---------- DATA SUPPLIED

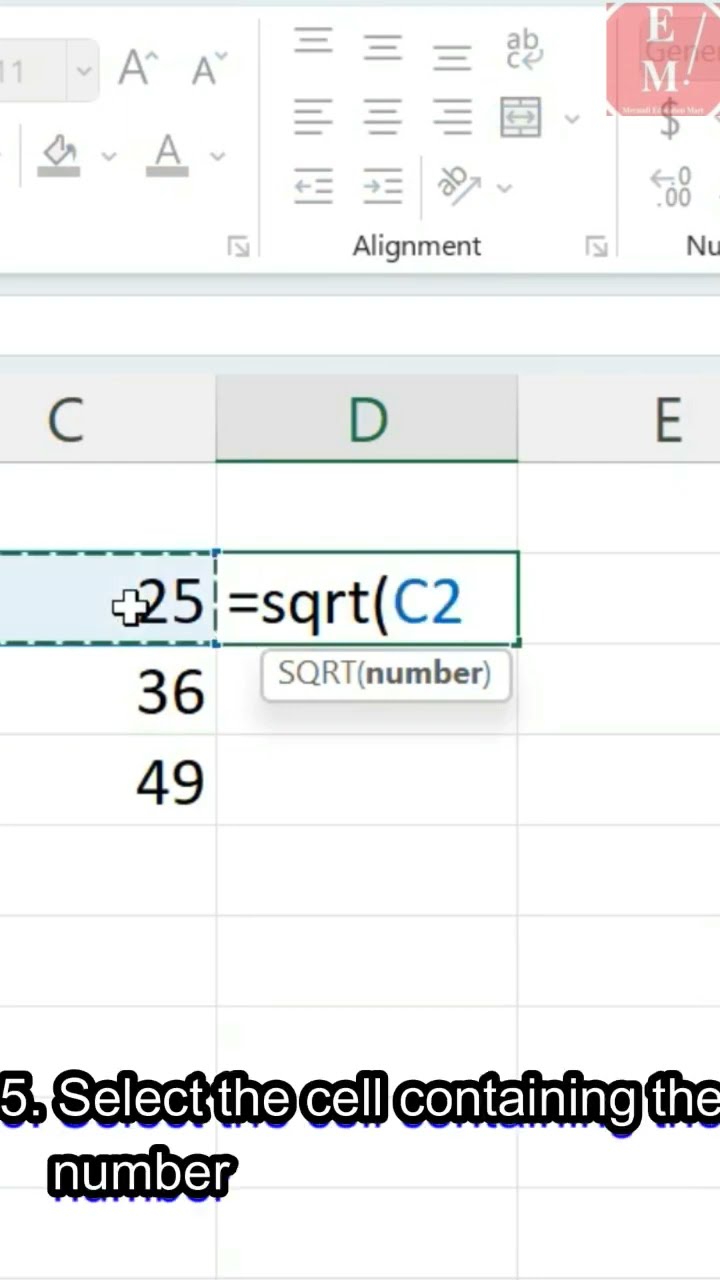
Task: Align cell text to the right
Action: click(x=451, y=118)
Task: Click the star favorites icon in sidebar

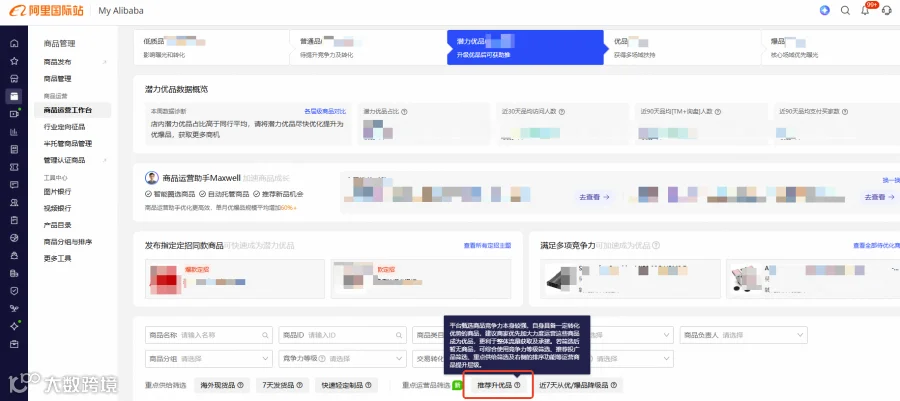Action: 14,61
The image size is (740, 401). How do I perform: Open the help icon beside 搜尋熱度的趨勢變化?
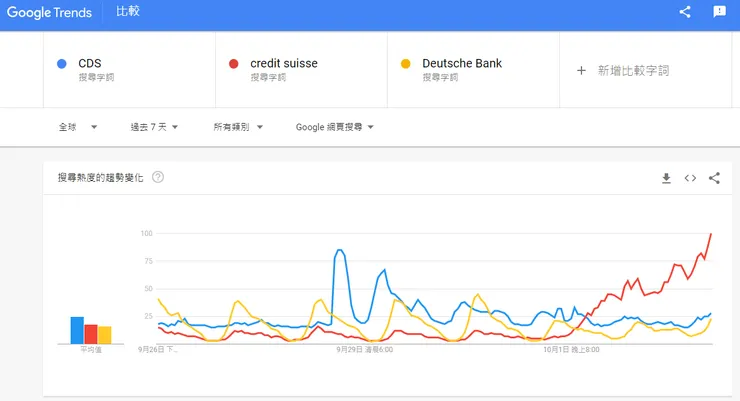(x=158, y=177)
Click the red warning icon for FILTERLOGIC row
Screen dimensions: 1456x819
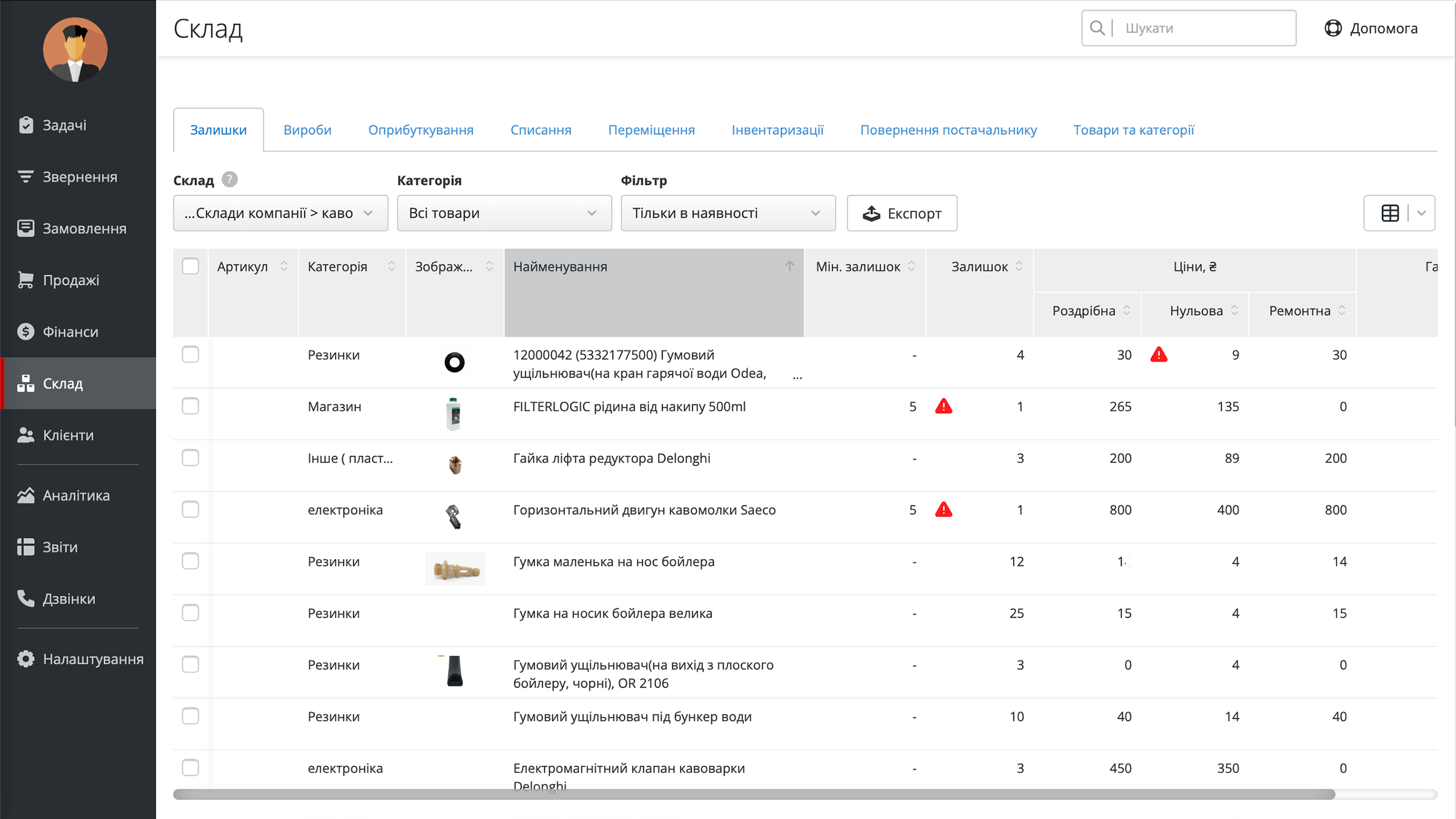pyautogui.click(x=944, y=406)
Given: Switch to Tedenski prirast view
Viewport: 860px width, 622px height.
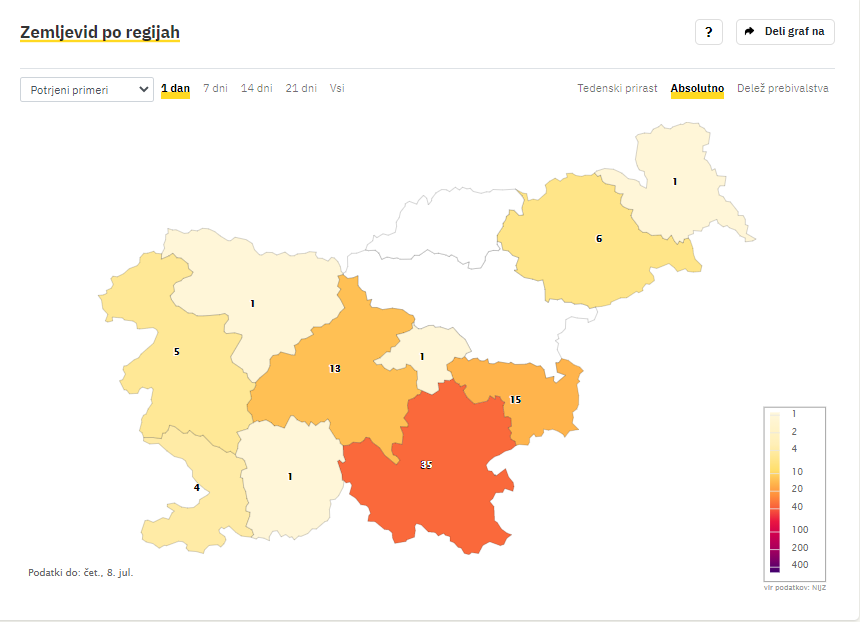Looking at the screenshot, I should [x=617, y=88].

--------------------

WHAT YOU HAVE TO DO - In your reply, please print exactly the lines from the one with "The image size" through the final line of the listing above, both included, and no pictures.

RESPONSE AREA -
The image size is (740, 401). How do I perform: Open the help icon beside 搜尋熱度的趨勢變化?
(x=158, y=177)
Click the red warning icon for FILTERLOGIC row
Screen dimensions: 1456x819
pyautogui.click(x=944, y=406)
Given: Switch to Tedenski prirast view
Viewport: 860px width, 622px height.
Looking at the screenshot, I should [x=617, y=88].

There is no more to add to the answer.